## Exercise inputs
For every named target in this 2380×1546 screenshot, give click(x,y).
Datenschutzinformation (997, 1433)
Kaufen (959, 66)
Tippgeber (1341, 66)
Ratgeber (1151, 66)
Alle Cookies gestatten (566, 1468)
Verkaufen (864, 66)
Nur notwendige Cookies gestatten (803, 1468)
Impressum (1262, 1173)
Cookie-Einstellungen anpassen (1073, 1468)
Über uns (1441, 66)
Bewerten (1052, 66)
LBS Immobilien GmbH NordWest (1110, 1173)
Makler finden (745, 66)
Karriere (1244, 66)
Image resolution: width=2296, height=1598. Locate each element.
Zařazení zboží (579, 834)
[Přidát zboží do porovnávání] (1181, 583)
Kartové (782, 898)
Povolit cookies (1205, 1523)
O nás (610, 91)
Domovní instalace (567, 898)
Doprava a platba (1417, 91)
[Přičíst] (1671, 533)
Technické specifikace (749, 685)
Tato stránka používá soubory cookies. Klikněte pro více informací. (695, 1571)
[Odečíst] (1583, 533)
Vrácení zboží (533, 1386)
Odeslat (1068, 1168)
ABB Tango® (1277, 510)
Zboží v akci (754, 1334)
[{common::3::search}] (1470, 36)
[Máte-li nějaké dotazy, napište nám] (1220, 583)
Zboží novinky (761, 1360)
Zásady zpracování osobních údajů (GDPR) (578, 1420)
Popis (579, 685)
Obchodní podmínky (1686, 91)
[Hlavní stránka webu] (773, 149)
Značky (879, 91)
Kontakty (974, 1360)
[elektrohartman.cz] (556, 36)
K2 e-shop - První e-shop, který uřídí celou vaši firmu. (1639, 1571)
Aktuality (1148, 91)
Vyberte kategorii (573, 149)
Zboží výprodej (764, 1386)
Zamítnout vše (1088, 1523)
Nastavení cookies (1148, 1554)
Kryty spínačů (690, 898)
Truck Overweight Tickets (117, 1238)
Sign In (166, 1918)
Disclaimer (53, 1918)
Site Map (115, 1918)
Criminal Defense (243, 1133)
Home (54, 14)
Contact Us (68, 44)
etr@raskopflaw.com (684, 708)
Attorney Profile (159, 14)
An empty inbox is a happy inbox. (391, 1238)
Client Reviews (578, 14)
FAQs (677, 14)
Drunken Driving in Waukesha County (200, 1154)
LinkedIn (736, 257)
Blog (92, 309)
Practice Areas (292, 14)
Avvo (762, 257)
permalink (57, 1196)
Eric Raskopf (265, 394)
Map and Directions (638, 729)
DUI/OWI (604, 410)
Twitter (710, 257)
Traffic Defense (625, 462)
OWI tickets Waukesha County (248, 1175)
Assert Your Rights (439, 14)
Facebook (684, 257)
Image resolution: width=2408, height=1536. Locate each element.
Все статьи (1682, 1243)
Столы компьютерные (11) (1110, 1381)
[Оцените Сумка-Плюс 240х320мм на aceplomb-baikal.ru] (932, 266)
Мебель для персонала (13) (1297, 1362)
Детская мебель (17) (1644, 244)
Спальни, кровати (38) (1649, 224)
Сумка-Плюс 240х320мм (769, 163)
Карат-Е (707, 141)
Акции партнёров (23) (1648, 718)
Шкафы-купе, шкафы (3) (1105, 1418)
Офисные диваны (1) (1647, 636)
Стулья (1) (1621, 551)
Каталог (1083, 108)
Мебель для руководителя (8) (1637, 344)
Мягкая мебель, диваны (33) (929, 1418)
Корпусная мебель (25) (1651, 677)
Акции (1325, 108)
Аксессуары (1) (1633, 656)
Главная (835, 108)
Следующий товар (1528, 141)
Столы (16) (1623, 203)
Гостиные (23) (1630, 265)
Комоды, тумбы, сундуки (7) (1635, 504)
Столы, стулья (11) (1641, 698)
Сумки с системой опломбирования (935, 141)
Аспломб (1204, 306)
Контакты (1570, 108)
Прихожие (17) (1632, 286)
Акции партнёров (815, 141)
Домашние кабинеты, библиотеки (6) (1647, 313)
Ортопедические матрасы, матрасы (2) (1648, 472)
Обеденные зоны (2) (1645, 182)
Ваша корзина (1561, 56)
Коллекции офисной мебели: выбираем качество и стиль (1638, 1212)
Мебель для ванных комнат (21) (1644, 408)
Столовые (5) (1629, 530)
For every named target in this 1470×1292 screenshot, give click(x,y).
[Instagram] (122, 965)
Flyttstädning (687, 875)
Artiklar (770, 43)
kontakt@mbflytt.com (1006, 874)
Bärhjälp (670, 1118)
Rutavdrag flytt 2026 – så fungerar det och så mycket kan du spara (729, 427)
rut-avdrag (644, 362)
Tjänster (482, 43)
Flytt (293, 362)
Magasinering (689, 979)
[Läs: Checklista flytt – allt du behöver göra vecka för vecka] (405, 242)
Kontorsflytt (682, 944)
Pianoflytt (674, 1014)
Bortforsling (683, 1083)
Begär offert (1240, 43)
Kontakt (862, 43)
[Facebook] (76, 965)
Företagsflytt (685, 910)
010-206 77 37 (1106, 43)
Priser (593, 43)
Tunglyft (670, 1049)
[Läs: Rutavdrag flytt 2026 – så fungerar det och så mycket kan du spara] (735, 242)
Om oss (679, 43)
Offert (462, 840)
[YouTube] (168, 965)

## What is required
Select and copy each line from the data that includes the word "target".

## Response to the exercise
For every named target in this 2380×1546 screenshot, give click(x,y).
For every named target in this 1470×1292 screenshot, give click(x,y).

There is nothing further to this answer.